Advise for the Long Term but Don't Miss Short-Term Opportunities
Source: FA-IQ, Jun. 28, 2018
RITA RAAGAS DE RAMOS, SPECIAL PROJECTS MANAGER, FINANCIAL ADVISOR IQ: Hi, I'm Rita Raagas De Ramos from Financial Advisor IQ, and with me is Steven Check, president of Check Capital. Your firm believes in long-term investing, but when markets are volatile you see this is an opportunity. Could you talk a little bit more about how exactly does the volatility in the markets affect your asset allocation?
STEVEN CHECK, PRESIDENT, CHECK CAPITAL MANAGEMENT: Well, we take the view that the markets are really there to serve us, to give us opportunities. So when the market's volatile stocks are say down that's usually when we can find our best values. So we look forward to volatility. That can help us out long term.
RITA RAAGAS DE RAMOS: Your firm mostly invests your clients' assets in direct investments. Are they mostly in stocks or in bonds?
STEVEN CHECK: Well, we help clients out with both stocks and bonds. But bonds are for our clients' short-term money and stocks are for, let's say, the three-, four-, five-year and longer type of money. But most clients are hiring us really for our stock expertise.
RITA RAAGAS DE RAMOS: Why have you decided to use this strategy of investing more in direct investments rather than more in mutual funds and ETFs?
STEVEN CHECK: Well, partly it might be my age.

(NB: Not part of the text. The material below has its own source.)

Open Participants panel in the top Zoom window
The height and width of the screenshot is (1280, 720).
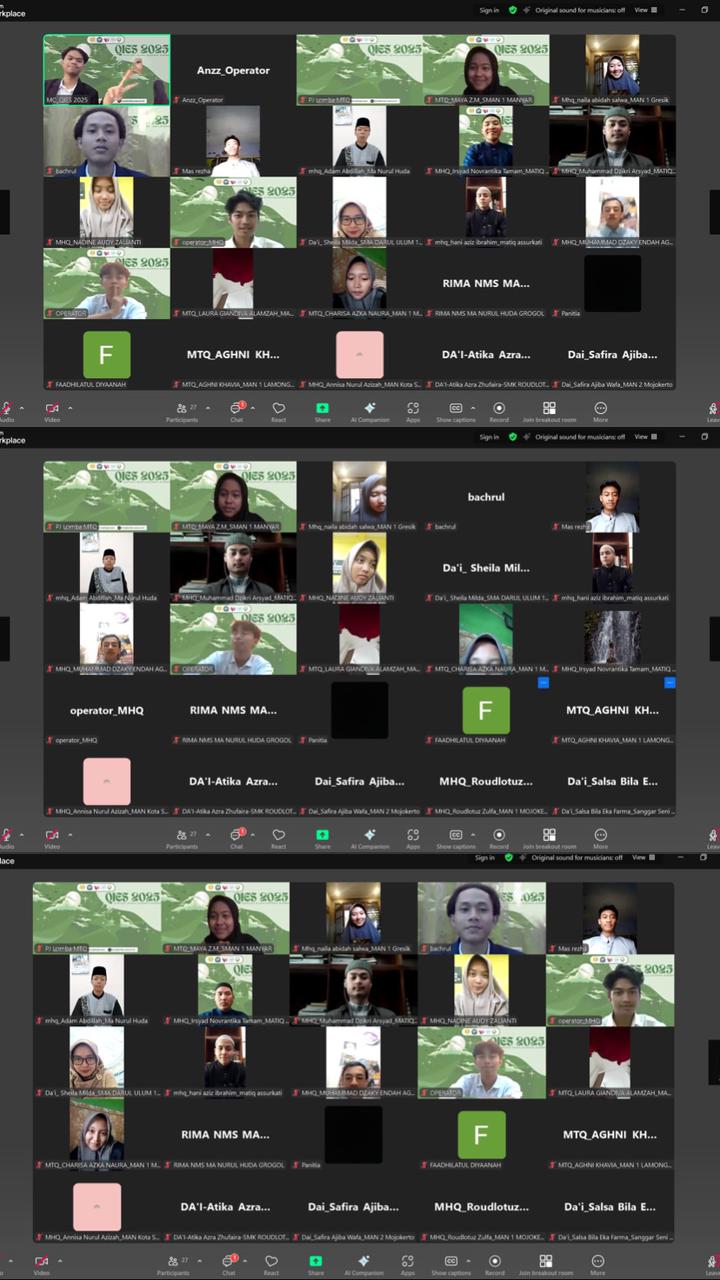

But I've been doing this for over 30 years and 30 years ago there weren't things like ETF. Mutual funds were becoming quite popular. But really it was stock picking, is how it all started. And we've just stuck to that. When you own stock, you recognize that you're becoming an owner in a business, you're trying to identify good businesses, trying to buy them at good prices, and frankly mutual funds and ETFs are doing the same thing but in a somewhat indirect manner and with maybe a lot more securities, you know, in a particular fund. So we'd like to find a focused portfolio of very good, high-quality companies' stocks and then buy them at good prices.
RITA RAAGAS DE RAMOS: Because you mostly invest directly in stocks and bonds, does this mean that your investors tend to be more nervous when markets are volatile?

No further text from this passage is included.